Oleh: RUDI HARTONO
Bulan desember, akhir tahun. Sebagai makhluk berfikir, punya kehendak maju, serta punya keinginan besar menjadikan hari depan sebagai hari kemenangan, maka tak henti-hentinya kita melakukan evaluasi, koreksi-koreksi atas perjalanan setahun kita melalui catatan-catatan akhir tahun. Dan manusia yang yang tidak punya catatan, tidak punya koreksi, adalah juga manusia merangkak menuju kemajuan, meminjam Rosa Luxemburg, adalah tindakan mengulang "Usaha Sisyphus". Tokoh dalam mitos yunani yang terpaksa mendorong batu ke puncak bukit, dan ketika mulai mencapai puncak, maka batu itu kembali jatuh ke bawah.
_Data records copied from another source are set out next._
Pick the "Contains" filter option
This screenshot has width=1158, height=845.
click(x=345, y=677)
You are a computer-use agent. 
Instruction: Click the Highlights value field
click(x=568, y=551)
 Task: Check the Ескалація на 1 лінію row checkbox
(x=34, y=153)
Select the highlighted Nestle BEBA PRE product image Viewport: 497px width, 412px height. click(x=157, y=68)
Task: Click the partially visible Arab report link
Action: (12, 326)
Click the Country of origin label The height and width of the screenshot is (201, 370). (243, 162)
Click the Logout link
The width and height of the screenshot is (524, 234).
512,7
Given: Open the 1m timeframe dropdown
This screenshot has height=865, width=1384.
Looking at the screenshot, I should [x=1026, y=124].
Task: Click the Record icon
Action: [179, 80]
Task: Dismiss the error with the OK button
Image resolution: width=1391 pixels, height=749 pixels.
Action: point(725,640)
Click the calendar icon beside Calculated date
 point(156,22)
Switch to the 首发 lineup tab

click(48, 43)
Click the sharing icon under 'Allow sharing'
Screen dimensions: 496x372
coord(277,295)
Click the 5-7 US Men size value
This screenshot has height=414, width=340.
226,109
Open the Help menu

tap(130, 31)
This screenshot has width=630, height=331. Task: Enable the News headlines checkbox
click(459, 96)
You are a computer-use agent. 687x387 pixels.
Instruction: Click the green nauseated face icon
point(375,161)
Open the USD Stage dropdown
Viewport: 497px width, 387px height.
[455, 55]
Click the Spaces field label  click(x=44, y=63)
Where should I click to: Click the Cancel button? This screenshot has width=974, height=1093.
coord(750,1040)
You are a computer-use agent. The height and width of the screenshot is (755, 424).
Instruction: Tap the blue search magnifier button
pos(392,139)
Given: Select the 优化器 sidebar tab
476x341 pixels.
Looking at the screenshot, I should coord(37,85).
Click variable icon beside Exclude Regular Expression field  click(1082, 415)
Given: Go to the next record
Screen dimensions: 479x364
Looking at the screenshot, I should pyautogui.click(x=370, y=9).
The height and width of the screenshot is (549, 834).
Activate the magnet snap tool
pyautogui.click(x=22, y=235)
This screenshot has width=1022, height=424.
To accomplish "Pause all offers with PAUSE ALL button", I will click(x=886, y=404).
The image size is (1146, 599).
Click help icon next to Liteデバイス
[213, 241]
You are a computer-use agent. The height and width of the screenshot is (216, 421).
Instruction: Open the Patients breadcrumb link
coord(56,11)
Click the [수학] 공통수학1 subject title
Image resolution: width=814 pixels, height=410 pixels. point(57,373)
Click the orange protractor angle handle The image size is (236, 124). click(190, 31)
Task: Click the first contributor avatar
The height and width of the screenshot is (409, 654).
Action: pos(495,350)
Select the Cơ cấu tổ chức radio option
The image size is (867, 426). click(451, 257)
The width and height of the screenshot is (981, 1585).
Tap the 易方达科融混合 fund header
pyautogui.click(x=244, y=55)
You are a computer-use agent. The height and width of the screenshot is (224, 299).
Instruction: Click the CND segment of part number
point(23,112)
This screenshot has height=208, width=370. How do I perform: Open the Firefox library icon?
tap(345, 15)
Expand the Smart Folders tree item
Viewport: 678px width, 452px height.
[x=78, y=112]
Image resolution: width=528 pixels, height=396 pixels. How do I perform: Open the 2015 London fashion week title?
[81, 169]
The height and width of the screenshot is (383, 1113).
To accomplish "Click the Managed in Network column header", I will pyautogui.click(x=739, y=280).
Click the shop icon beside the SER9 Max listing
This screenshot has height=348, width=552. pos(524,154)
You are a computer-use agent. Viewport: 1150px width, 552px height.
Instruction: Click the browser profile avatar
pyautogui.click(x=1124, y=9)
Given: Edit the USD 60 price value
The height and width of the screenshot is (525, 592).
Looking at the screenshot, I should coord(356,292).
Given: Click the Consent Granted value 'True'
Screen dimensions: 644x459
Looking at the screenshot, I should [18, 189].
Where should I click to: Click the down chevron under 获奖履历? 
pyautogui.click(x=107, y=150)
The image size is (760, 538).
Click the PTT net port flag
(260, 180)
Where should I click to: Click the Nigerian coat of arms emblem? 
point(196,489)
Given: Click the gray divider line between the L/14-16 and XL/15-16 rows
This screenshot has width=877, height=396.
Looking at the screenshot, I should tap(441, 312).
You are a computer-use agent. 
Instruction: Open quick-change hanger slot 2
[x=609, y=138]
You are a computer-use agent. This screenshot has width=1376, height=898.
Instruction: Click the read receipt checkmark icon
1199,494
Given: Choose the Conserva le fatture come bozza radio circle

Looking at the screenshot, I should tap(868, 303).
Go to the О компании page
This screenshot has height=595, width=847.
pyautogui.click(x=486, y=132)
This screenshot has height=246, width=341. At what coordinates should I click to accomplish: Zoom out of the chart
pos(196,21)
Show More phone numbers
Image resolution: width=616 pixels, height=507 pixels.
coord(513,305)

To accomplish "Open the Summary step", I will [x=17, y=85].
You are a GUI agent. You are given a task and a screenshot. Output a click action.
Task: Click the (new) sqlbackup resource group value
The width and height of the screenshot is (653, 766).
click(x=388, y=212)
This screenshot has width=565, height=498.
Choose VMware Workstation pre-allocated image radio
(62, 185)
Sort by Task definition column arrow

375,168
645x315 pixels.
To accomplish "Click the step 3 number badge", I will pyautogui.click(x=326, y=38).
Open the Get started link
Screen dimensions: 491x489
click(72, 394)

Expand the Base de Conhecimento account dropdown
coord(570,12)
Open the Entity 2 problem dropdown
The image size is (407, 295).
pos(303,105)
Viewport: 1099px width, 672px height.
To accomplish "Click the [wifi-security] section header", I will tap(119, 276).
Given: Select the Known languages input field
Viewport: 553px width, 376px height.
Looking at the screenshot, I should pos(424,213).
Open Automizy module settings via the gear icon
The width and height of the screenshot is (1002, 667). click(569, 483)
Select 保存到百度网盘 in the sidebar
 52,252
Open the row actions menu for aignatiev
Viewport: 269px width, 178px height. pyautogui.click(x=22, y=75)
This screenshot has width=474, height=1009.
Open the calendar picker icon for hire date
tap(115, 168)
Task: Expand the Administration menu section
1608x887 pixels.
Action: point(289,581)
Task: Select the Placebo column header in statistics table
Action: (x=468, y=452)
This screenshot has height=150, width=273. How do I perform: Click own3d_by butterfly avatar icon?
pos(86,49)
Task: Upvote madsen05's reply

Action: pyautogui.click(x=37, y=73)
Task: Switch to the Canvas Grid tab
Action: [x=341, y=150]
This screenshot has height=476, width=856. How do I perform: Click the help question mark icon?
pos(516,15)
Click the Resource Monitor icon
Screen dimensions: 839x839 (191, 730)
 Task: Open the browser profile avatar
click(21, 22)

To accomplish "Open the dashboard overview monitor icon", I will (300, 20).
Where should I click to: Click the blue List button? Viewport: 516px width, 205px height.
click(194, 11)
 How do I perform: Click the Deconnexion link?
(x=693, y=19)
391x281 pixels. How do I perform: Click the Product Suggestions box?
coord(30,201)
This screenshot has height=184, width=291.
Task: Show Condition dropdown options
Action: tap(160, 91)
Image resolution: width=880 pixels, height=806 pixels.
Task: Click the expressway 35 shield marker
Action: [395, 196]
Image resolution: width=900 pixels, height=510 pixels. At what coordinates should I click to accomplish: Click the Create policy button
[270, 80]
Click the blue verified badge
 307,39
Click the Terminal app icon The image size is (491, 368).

Demikian pula dengan catatan barbarisme. Kendati selalu dikutuk dan dinyatakan sebagai perbuatan yang tak cocok dengan kehidupan modern; yang demokratis, yang selalu menjunjung tinggi hak-hak asasi manusia. Tetapi, tetap saja barbarism di praktekkan oleh masyarakat modern, bahkan dalam bingkai hukum dan demokrasi.
Kini menggunakan istilah "barbarisme", seperti juga diyakini Ian Angus, terhadap berbagai tindakan atau kondisi sosial yang terlampau tak berperi-kemanusiaan, perilaku terlampau kejam, dan aksi kekerasan yang berada diluar toleransi kemanusiaan.
Gelombang Barbarisme
Pertengahan bulan Desember, polisi memulai gelombang kekerasan terhadap mahasiswa yang menolak pengesahan UU BHP. Di Makassar, kampus terbesar disana diserbu aparat kepolisian bersenjata lengkap. Di Jogjakarta, aksi mahasiswa menolak kedatangan SBY di kota itu direfresi polisi. Seluruh peserta aksi mendapatkan perlakuan kasar sebelum ditangkapi.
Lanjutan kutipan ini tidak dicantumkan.